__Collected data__
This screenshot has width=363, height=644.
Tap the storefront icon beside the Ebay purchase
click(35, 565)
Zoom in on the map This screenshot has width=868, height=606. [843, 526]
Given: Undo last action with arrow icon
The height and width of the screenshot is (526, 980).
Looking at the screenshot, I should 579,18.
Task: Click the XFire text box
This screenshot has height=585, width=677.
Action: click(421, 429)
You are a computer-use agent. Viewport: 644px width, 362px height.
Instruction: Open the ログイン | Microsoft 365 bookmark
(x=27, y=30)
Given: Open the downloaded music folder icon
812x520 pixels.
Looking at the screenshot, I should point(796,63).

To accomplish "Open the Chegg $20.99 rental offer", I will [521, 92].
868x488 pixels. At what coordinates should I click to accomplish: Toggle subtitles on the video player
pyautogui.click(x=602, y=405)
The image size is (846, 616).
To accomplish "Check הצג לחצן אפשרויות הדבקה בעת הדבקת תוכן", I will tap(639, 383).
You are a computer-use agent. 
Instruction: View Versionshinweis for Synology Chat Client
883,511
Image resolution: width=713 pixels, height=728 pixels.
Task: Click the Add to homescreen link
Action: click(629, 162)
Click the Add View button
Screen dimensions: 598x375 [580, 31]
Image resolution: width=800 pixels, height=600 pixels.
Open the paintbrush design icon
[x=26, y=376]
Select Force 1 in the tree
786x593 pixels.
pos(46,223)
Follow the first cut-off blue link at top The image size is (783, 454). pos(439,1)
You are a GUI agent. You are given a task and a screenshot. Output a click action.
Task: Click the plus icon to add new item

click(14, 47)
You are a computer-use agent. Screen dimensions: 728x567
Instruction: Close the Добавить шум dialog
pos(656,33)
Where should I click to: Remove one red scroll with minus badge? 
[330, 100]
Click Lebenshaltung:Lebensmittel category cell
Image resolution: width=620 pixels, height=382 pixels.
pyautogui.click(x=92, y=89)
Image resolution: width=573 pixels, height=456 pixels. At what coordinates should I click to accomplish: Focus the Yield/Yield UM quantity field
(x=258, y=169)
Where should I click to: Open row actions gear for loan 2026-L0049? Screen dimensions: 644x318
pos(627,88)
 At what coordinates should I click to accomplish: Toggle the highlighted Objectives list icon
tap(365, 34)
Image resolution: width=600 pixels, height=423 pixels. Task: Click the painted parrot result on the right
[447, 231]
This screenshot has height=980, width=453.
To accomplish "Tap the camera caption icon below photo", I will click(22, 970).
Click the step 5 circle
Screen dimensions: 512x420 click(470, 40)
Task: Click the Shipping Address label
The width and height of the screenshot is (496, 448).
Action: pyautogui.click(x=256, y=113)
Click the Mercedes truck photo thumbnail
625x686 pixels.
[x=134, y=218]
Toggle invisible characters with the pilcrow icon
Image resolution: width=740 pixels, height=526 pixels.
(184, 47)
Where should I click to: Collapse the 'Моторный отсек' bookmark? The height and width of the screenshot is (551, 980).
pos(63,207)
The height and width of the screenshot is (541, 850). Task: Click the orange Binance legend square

__Task description__
Repeat the entries above exactly, beginning at their first line and ending with the line that contains "You are a computer-use agent. Screen", with nothing added.

__Exercise answer__
This screenshot has width=363, height=644.
Tap the storefront icon beside the Ebay purchase
click(35, 565)
Zoom in on the map This screenshot has width=868, height=606. [843, 526]
Given: Undo last action with arrow icon
The height and width of the screenshot is (526, 980).
Looking at the screenshot, I should 579,18.
Task: Click the XFire text box
This screenshot has height=585, width=677.
Action: click(421, 429)
You are a computer-use agent. Viewport: 644px width, 362px height.
Instruction: Open the ログイン | Microsoft 365 bookmark
(x=27, y=30)
Given: Open the downloaded music folder icon
812x520 pixels.
Looking at the screenshot, I should point(796,63).

To accomplish "Open the Chegg $20.99 rental offer", I will [521, 92].
868x488 pixels. At what coordinates should I click to accomplish: Toggle subtitles on the video player
pyautogui.click(x=602, y=405)
The image size is (846, 616).
To accomplish "Check הצג לחצן אפשרויות הדבקה בעת הדבקת תוכן", I will tap(639, 383).
You are a computer-use agent. 
Instruction: View Versionshinweis for Synology Chat Client
883,511
Image resolution: width=713 pixels, height=728 pixels.
Task: Click the Add to homescreen link
Action: click(629, 162)
Click the Add View button
Screen dimensions: 598x375 [580, 31]
Image resolution: width=800 pixels, height=600 pixels.
Open the paintbrush design icon
[x=26, y=376]
Select Force 1 in the tree
786x593 pixels.
pos(46,223)
Follow the first cut-off blue link at top The image size is (783, 454). pos(439,1)
You are a GUI agent. You are given a task and a screenshot. Output a click action.
Task: Click the plus icon to add new item

click(14, 47)
You are a computer-use agent. Screen dimensions: 728x567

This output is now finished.